* [やること]
(a) 税制改正の文章について、次の問いに答えよ。
(i) 現行税制で相続税の課税価格に取り込まれていた贈与は、死亡前何年間のものか。
(ii) 延長された4年間に受けた贈与は、総額いくらまで相続税に加算されないか。
(iii) 相続時精算課税制度で追加された基礎控除は、年いくらまでか。
(b) 税制改正の文章で、丸数字①～③が付いた項目をすべて書き出せ。
(c) 税制改正の文章を、最後の文の後から書き継げ。

* [本文]
======

税制改正大綱による今年の税制改正

昨年末税制改正大綱が発表されました。そのなかで相続贈与税関連についても大きな改正がありました。

(1)相続開始前の贈与額の相続税加算対象期間の見直し。

贈与額につき現行税制では死亡前3年間の贈与は、相続税の課税価格に取り込まれていましたが、その期間が7年間に広がりました。
この延長された4年間に受けた贈与については、総額100万円までは相続税に加算されません。非課税なのです。(しかし4年間で100万円とはあまりにも少なすぎますが…。)
これの実施は令和6年1/1の贈与からとなります。

①加算対象は従来通り亡くなってから3年前まで。
②加算対象は2024年1/1からで、亡くなった日までの3~7年。
③亡くなった日から7年前。

(2)相続時精算課税制度の改正

・基礎控除が追加され年110万円まで課税価格の対象外となりました。申告も不要とのことです。

======

* [データ一覧]

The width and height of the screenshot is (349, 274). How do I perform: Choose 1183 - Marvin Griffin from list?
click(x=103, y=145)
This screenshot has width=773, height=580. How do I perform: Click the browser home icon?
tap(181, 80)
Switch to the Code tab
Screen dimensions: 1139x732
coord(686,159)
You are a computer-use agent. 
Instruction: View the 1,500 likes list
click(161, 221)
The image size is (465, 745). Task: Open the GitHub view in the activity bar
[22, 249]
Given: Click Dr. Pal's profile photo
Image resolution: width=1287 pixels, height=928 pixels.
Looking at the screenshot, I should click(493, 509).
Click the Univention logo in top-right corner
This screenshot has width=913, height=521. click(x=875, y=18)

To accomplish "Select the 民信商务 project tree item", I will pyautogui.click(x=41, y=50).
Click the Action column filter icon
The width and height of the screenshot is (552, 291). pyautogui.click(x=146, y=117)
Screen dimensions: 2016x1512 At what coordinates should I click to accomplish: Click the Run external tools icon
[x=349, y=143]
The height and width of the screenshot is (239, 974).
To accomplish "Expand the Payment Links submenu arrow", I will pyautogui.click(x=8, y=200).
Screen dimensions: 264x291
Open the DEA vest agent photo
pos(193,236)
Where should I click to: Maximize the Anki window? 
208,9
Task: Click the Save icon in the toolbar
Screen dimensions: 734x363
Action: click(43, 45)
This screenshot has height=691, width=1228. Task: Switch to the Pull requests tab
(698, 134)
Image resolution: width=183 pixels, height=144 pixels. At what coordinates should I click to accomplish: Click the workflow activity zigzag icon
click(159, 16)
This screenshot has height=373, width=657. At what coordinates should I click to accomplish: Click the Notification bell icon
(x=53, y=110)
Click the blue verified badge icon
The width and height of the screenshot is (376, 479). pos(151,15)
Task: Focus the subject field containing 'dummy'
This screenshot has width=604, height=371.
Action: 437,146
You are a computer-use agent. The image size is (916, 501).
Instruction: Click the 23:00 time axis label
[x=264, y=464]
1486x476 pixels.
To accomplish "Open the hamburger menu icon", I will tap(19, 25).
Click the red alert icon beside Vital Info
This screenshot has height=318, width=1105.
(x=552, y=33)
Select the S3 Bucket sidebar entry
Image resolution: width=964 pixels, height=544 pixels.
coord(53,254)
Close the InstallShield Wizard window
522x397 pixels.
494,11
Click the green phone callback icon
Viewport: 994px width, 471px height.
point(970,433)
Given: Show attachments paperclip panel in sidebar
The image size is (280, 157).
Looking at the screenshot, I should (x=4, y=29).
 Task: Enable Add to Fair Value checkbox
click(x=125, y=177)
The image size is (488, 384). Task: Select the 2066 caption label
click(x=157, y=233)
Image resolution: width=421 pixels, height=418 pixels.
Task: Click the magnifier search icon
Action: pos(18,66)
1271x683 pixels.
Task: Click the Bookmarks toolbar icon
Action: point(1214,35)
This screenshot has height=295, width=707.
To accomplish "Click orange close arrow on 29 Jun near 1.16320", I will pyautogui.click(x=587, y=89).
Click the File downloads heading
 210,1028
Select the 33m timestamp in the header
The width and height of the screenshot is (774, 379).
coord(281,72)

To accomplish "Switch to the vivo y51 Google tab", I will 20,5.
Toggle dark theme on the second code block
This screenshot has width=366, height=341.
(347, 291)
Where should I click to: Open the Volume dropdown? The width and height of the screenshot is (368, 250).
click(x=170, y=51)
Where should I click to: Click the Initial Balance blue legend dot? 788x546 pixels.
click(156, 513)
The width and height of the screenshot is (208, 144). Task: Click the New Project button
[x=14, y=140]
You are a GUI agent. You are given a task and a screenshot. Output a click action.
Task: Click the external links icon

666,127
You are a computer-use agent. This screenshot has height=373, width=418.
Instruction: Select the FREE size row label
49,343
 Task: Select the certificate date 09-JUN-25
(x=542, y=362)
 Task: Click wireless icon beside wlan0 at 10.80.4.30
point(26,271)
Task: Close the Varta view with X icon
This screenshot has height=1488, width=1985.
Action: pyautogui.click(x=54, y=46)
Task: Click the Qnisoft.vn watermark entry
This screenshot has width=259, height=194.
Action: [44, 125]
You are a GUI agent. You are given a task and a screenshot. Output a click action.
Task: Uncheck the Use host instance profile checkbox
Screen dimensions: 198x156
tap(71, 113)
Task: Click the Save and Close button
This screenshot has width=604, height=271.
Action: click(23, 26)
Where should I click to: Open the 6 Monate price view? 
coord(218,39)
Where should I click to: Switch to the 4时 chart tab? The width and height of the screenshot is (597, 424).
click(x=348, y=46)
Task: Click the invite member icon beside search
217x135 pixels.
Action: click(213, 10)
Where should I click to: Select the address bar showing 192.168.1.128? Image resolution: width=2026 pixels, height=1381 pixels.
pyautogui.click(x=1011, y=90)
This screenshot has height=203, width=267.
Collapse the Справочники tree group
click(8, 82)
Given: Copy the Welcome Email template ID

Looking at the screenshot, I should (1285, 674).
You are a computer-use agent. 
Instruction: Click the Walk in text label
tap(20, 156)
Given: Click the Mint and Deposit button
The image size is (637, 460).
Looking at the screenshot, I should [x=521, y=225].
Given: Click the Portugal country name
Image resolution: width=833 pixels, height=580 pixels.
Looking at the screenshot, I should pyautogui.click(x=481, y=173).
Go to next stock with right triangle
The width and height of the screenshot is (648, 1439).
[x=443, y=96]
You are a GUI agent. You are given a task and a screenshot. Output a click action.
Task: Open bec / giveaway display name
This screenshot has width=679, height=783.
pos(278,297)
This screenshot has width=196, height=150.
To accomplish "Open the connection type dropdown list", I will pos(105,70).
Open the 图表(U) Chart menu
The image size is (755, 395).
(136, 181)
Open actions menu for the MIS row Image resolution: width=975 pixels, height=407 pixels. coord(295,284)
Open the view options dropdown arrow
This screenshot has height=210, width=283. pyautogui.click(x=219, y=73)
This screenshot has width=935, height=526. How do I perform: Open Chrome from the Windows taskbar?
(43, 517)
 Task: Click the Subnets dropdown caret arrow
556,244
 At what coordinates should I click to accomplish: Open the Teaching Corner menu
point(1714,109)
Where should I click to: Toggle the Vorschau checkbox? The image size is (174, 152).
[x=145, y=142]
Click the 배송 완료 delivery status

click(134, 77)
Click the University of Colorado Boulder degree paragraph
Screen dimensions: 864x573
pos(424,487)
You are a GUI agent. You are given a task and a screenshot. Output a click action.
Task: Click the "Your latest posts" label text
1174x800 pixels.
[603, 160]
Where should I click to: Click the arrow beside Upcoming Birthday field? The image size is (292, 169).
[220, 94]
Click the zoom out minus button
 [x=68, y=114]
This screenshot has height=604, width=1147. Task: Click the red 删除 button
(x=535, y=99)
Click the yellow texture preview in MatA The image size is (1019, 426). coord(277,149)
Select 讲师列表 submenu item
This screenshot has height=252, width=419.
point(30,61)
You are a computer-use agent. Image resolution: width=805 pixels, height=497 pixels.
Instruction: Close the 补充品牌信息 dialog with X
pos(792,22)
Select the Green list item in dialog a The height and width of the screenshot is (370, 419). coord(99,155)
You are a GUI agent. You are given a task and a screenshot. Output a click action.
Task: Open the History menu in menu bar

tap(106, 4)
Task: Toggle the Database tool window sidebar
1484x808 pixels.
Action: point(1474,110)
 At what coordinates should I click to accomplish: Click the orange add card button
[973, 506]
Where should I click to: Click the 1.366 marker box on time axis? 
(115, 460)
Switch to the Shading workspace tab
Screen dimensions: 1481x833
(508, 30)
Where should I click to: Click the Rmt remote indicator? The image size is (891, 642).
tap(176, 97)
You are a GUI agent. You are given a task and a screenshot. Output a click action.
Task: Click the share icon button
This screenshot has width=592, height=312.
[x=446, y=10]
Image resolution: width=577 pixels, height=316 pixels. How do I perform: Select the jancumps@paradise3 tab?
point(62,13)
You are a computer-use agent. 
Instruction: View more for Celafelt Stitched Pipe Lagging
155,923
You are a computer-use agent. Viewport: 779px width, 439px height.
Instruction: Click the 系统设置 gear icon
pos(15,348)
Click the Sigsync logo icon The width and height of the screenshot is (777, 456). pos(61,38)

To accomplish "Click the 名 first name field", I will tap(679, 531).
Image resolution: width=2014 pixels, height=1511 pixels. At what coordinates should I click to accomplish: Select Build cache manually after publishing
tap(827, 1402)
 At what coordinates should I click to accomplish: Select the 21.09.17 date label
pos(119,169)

======

* [解答]
(a)
(i) 死亡前3年間
(ii) 100万円
(iii) 110万円

(b)
①加算対象は従来通り亡くなってから3年前まで。
②加算対象は2024年1/1からで、亡くなった日までの3~7年。
③亡くなった日から7年前。

(c)
従って控除は特別控除の2500万円(累積)と、基礎控除110円(毎年)となり、贈与税の計算は次のようになります。
 {(贈与額-110万円)-2500万円}×20%=贈与税

・複数の人から贈与があった場合
例えば、相続時精算課税で父と祖父から贈与を受けた場合は。この二人で合わせて110万円まで控除でき(それぞれの金額は贈与額で按分)、暦年課税を母から受ければ暦年課税分の110万円も控除できます。
即ち相続時精算課税と、暦年課税の合計で、毎年220万円が非課税となる恩典がうけられるようになります。この結果、相続時精算課税制度を利用する人が増えるのではないかと思われます。

税制大綱はあくまでそのような方向で税制が改正されるということを示しており、決定ではありません。しかし、大半はこのようになると思われます。細かいことは予算が通り確定した段階で明らかになりますので、一応速報ということでご理解ください。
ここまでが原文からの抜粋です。